### Given text
BEGIN
Except, of course, the glamour of being near death. And so the lore surrounding Extreme Unction was death-tinged, and the drama that this sacrament took on was the drama of emergency: the high tonality of the approaching end. When narratives rose up around Extreme Unction, they always centered on the priest, arriving (like a Mountie on a horse) in the nick of time. The dying one was always more or less faceless and anonymous, unless he (it was, somehow, usually a he) was a great, a very great, sinner.
Our catechism told us that a sacrament was an "outward sign instituted by Christ to give grace." Outward sign of what? Because we weren't given that necessary information, we missed the great genius of the sacramental life. Which is, precisely, to come to terms with--by sacralizing it--the corporeality of our life, with its fleshiness, its thingness, its comic insistence on the creaturely.
The special name for the communion given to the dying was Viaticum, meaning "provision for a journey." The host was carried in a special container, used only for this purpose, called a "pyx." The pyx, the stole, the candles, and the holy oils were carried in something called "a sick-call set."
The words pyx and Viaticum, because their use was so specialized, so radically limited, shimmered in the vault of language--preciously arcane, brought out only occasionally, and only by the very few (and we were vain about the smallness of our ranks) who might know what they meant. The messiness of long illness, the scandal of its endurance, the creativity of its destruction and decay, the sight of the prolongation of suffering--we were allowed to turn our eyes from these, rather than make them something with which the community had to reckon. There was only the priest, racing to the scene in his stole, heroic, single, unconnected to the living Church.
END
### Actions to take
1 > Decide whether each statement below agrees with the passage on Extreme Unction, answering yes or no and quoting the deciding words from the passage: (a) Viaticum means "provision for a journey." (b) The container for the host was also used for other purposes. (c) In the narratives, the dying person was usually well known.
2 > Write the next part of the passage on Extreme Unction, starting after its final sentence.

[Stored records]
BEGIN
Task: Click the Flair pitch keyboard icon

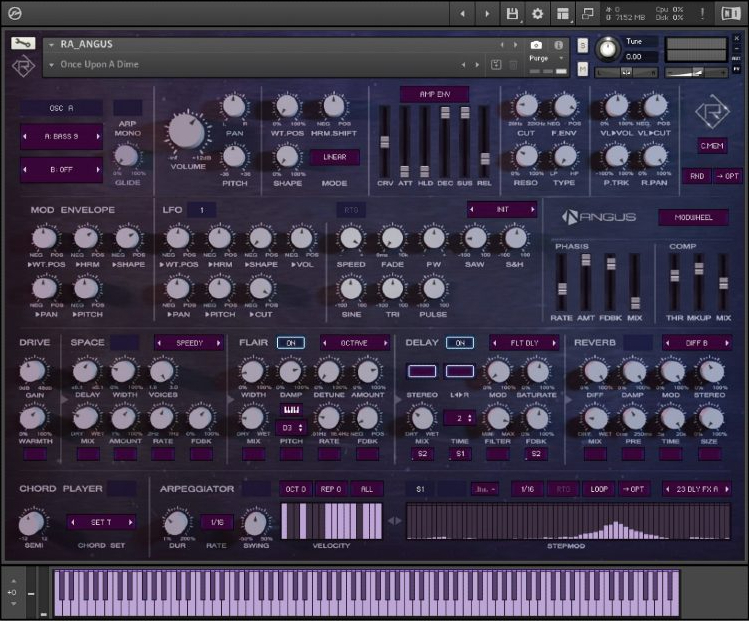Action: click(292, 410)
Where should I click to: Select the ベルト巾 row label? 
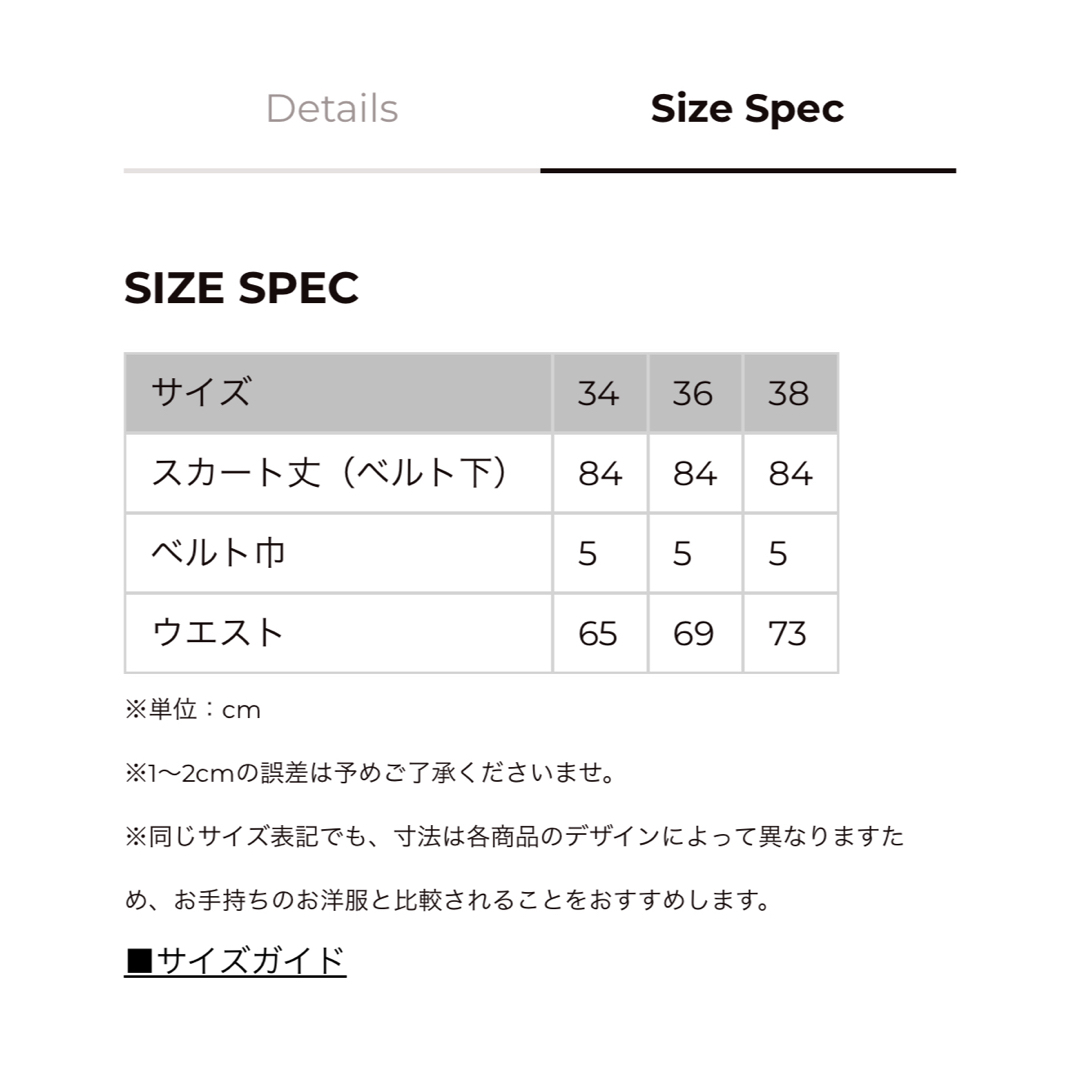pos(338,553)
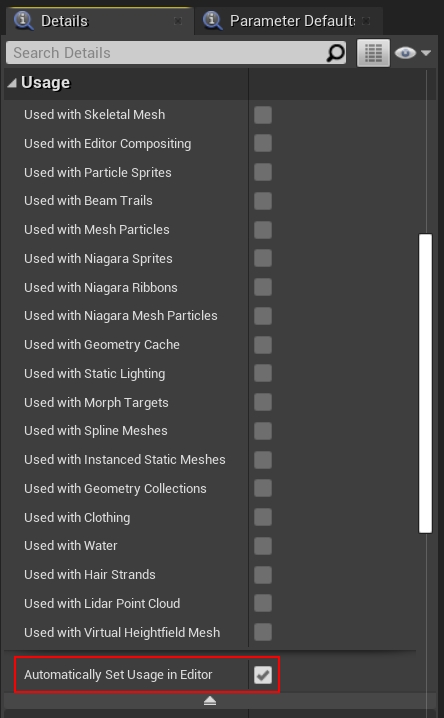Collapse the Usage category triangle

tap(12, 82)
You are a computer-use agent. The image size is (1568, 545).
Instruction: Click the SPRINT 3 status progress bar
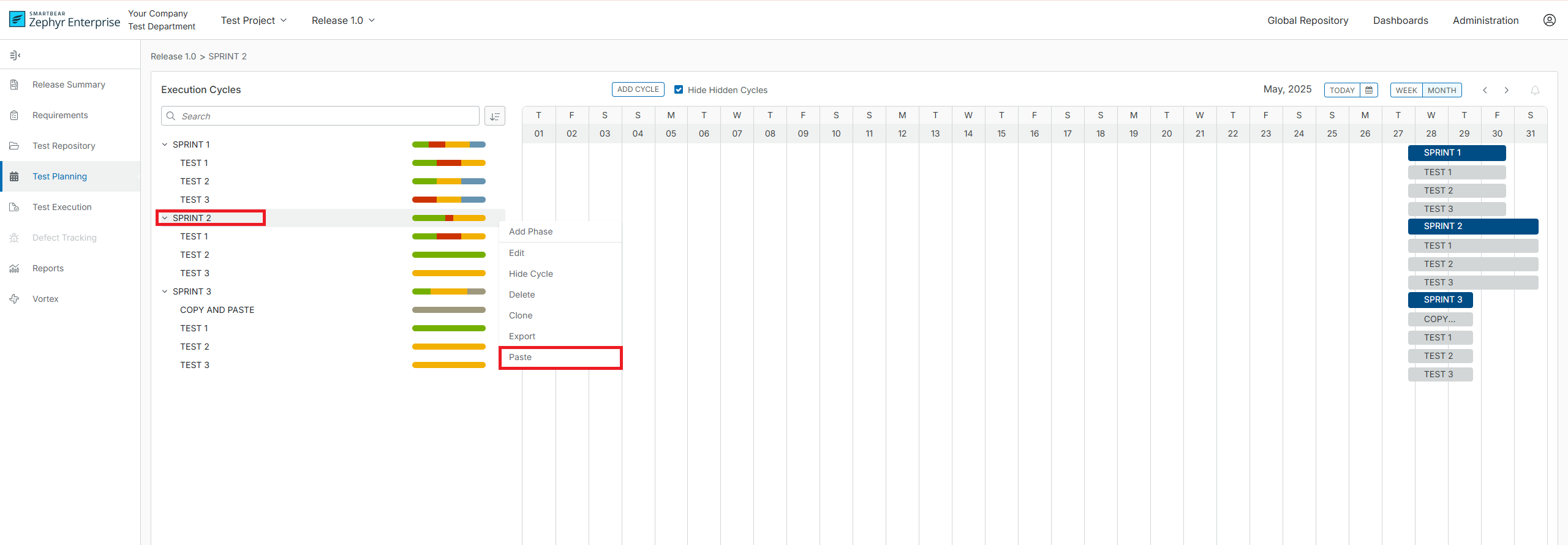448,291

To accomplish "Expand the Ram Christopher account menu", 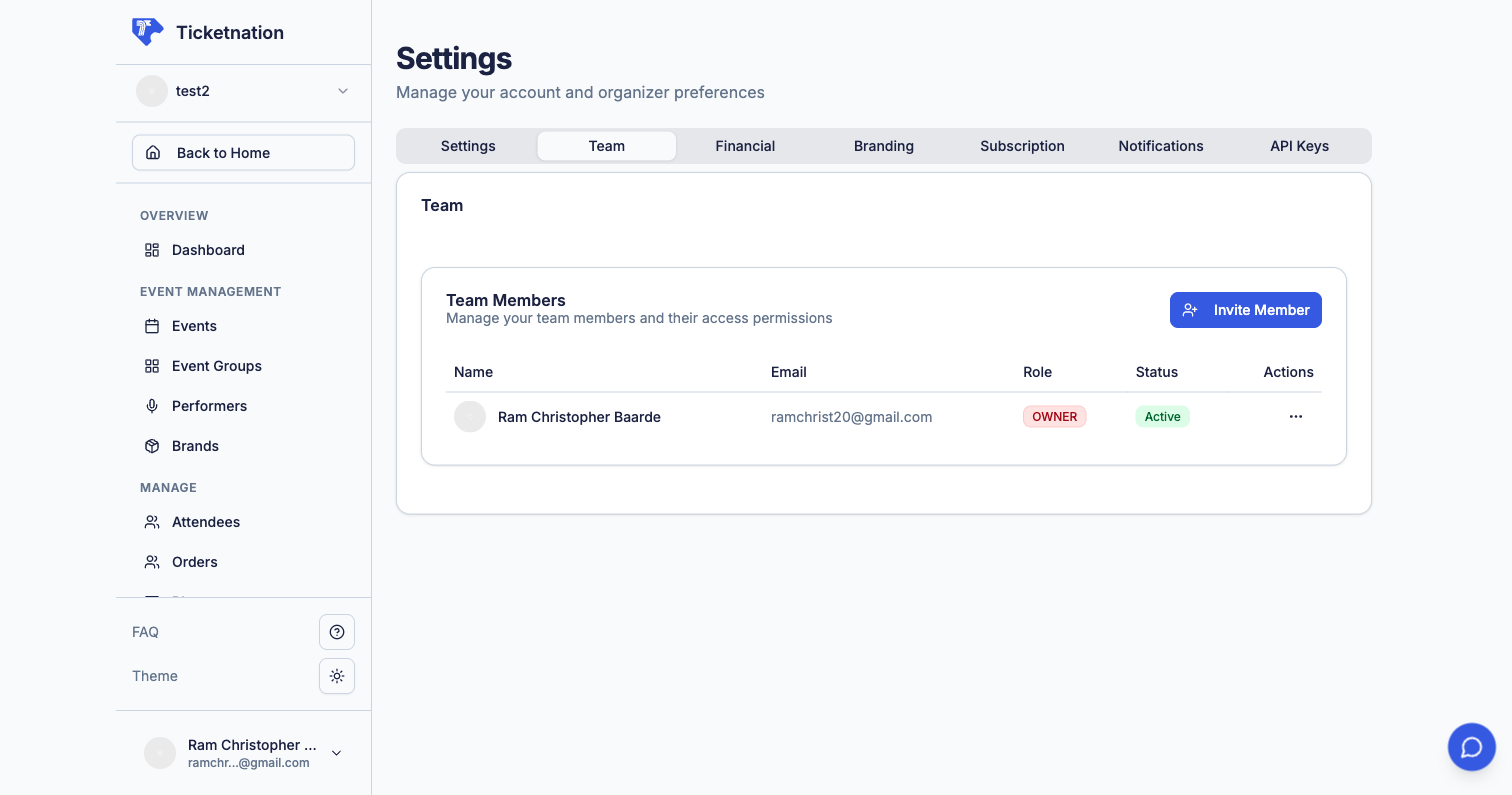I will [x=336, y=753].
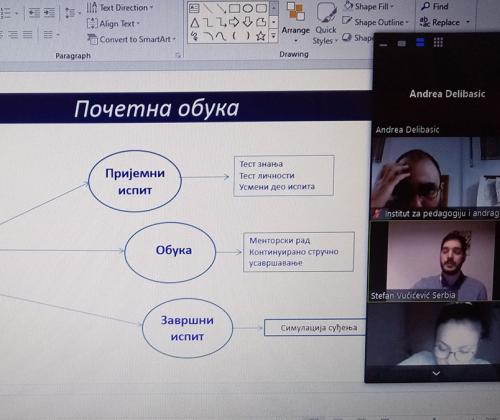Decrease the list indent level
This screenshot has width=500, height=420.
(x=34, y=13)
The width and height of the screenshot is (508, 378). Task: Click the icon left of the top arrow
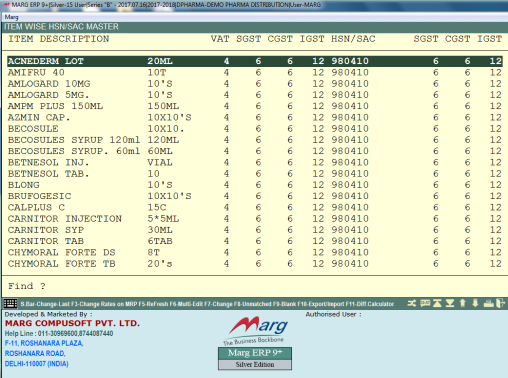[425, 303]
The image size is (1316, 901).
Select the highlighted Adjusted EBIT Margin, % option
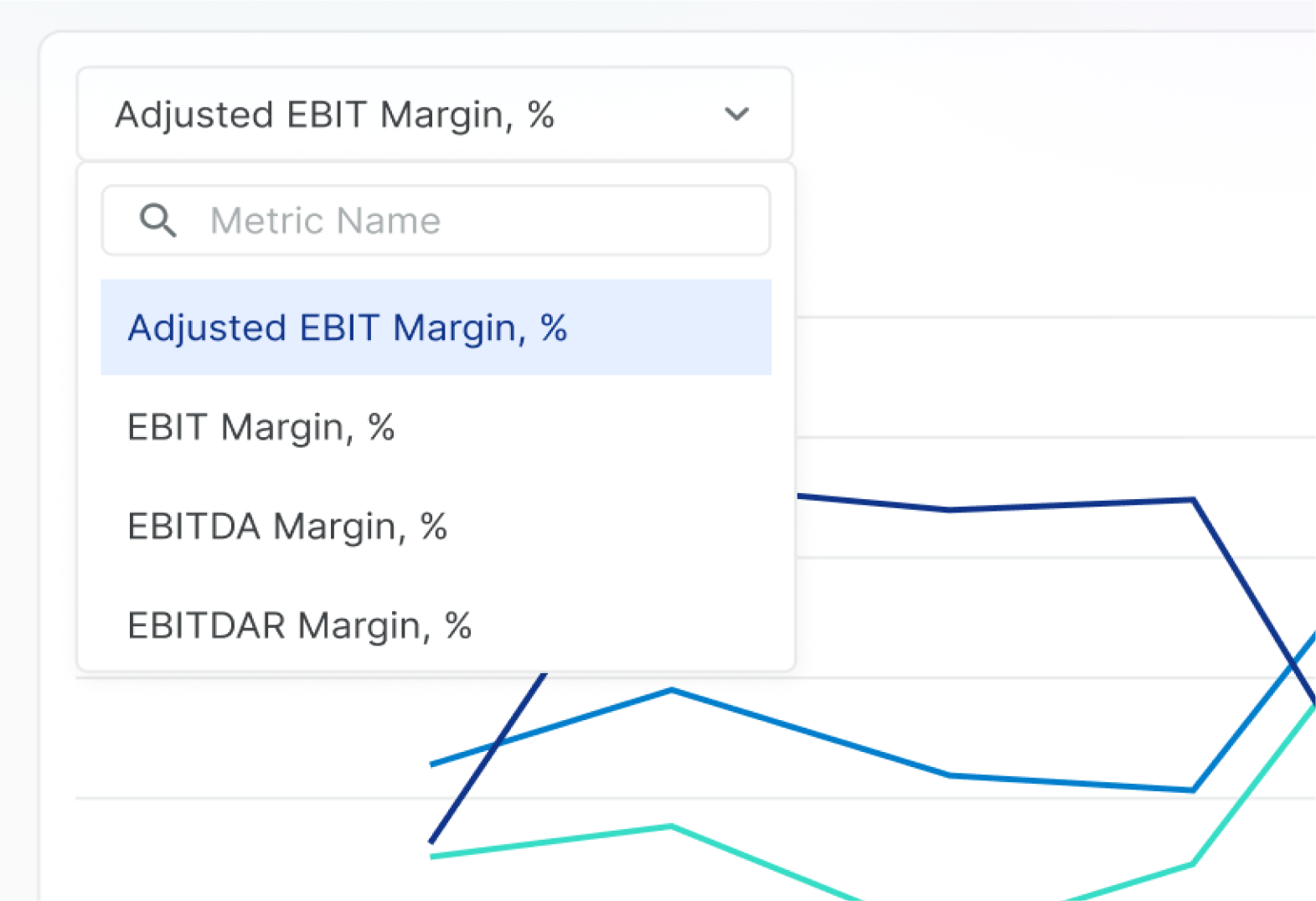[x=436, y=327]
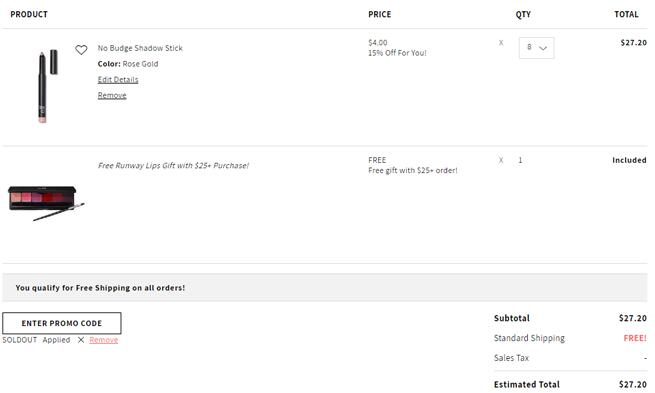The width and height of the screenshot is (655, 393).
Task: Open Edit Details for Shadow Stick
Action: point(118,80)
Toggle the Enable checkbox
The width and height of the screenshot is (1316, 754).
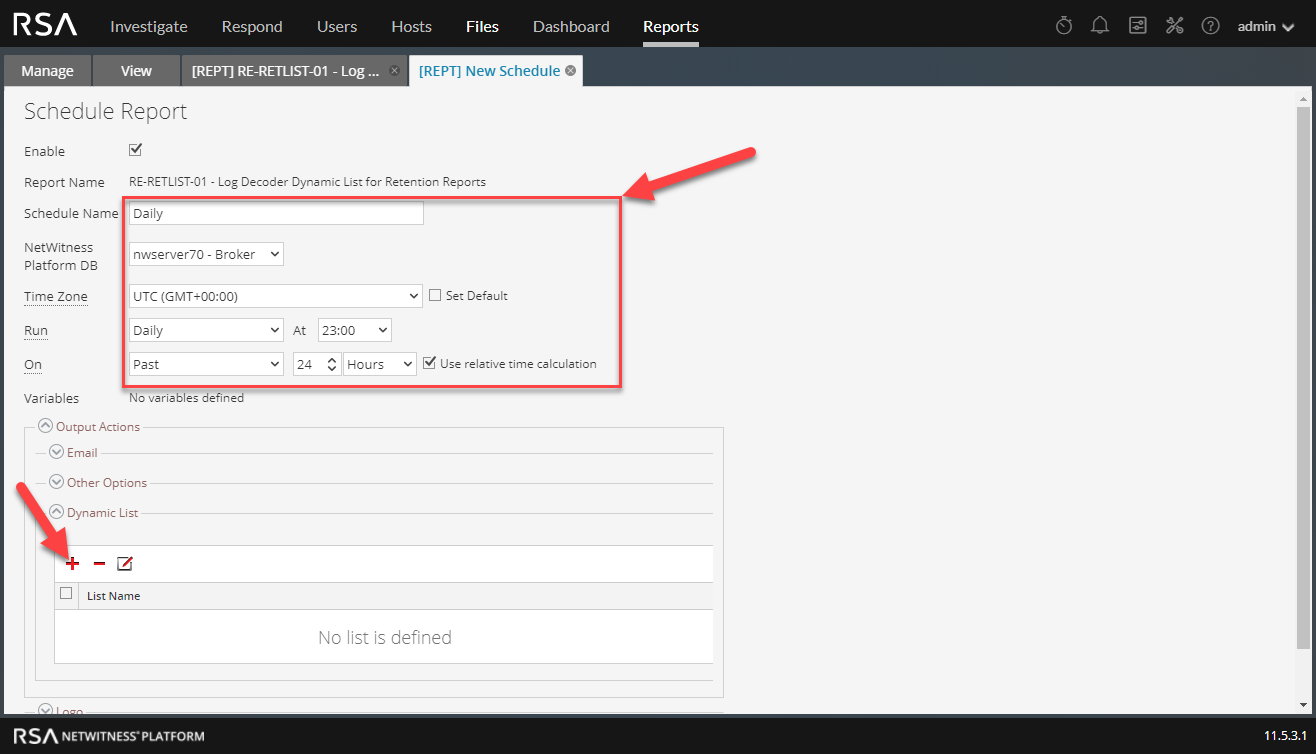[x=136, y=150]
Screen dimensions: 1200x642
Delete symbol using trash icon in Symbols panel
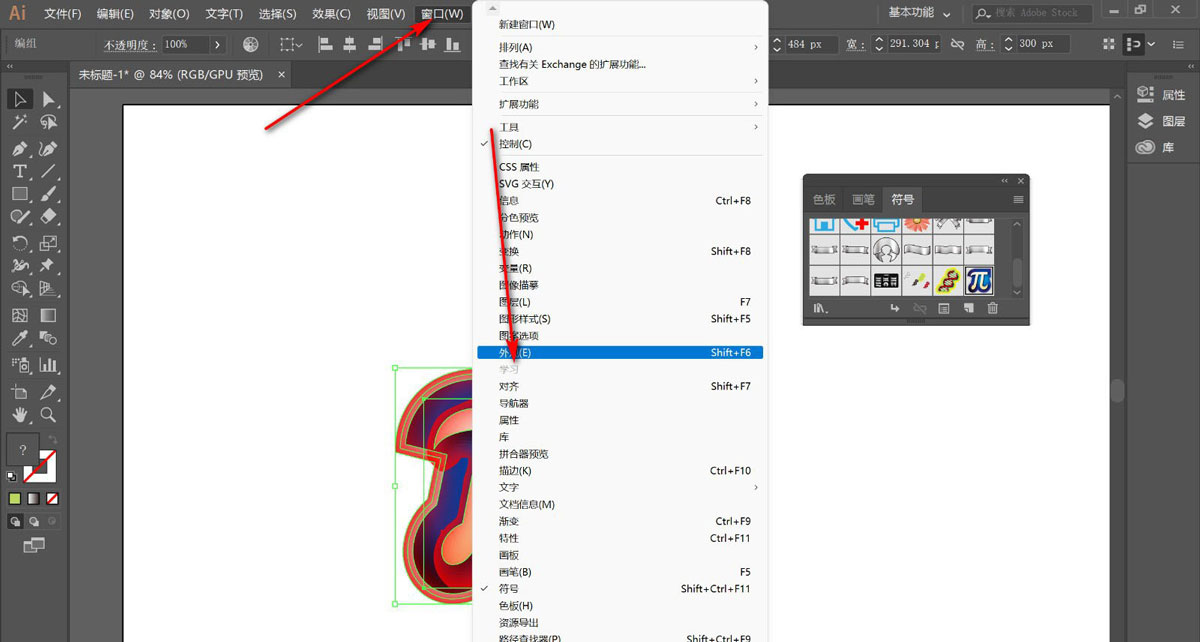993,309
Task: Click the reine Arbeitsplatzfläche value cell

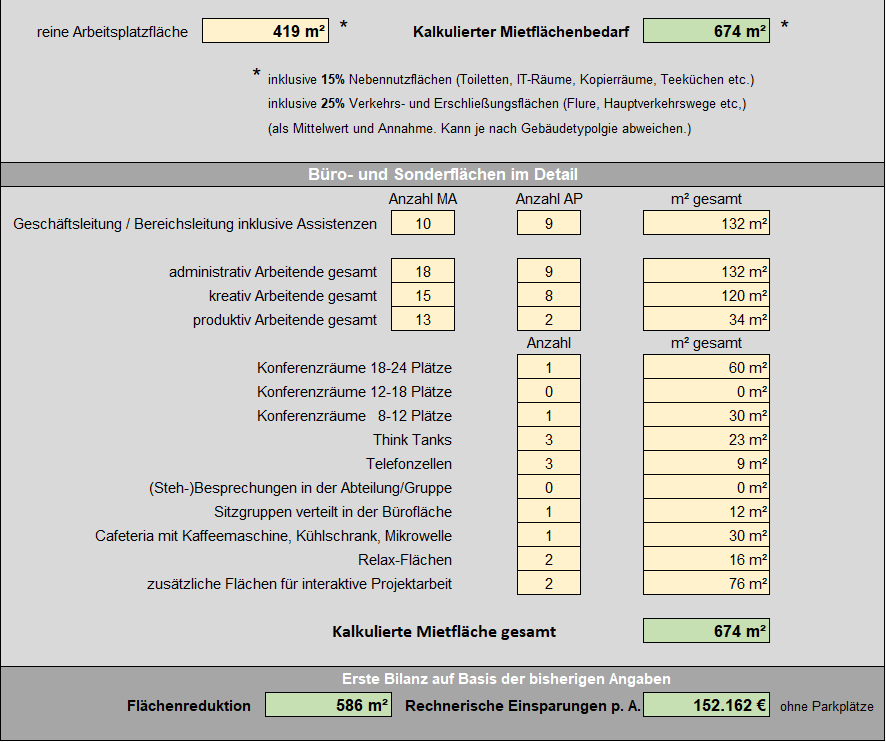Action: click(x=266, y=31)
END
### Answer list
1 >
(a) Yes: "The special name for the communion given to the dying was Viaticum, meaning "provision for a journey.""
(b) No: "The host was carried in a special container, used only for this purpose, called a "pyx.""
(c) No: "The dying one was always more or less faceless and anonymous"

2 >
In l961, when I was 12, a newly ordained priest was assigned to our parish. That same year my grandmother developed colon cancer; she was told she had less than a year to live. She began the slow and drawn-out labor of her dying, and Father W., the newly ordained, brought her communion every week. He must have been 24.
She lay in her bed, silent and stunned. A colostomy had been performed, so like a child, she had to be changed several times a day. The smell of the shit that came out of the hole in her stomach permeated the house, and I was never free of it. She had a series of small strokes that affected her ability to swallow, so a suction machine was installed to pull the phlegm from her throat so that she wouldn't choke. I felt as if I were watching a giant tree rot steadily from the blight that spread inside, a blight whose manifestation I could see in her: the red, raw bump on her stomach that had to be kept scrupulously clean.
This was the atmosphere into which Father W. walked each Saturday, his young hair still damp from the shower, the smell of a too-close shave still on him--male and healthy: Noxema, Old Spice. He entered the atmosphere of the house like a scalpel cutting through diseased tissue.
He removed, by his presence, the tincture of death. But only temporarily. When he left, taking with him the gold pyx, now empty, that had held the host residing now in my grandmother's cancerous inside, the disease took over once again. The presence of grace was real, but short-lived; after a while it was swamped by the details of illness and her slow death. For a while, though, we felt more accompanied, and less alone. The family and the priest had a relationship because his visits were repeated. If our only connection to him had been a one-time anointing, the raggedness that comes when human life bumps up against symbolic practice would have been replaced by a singular clerical elegance.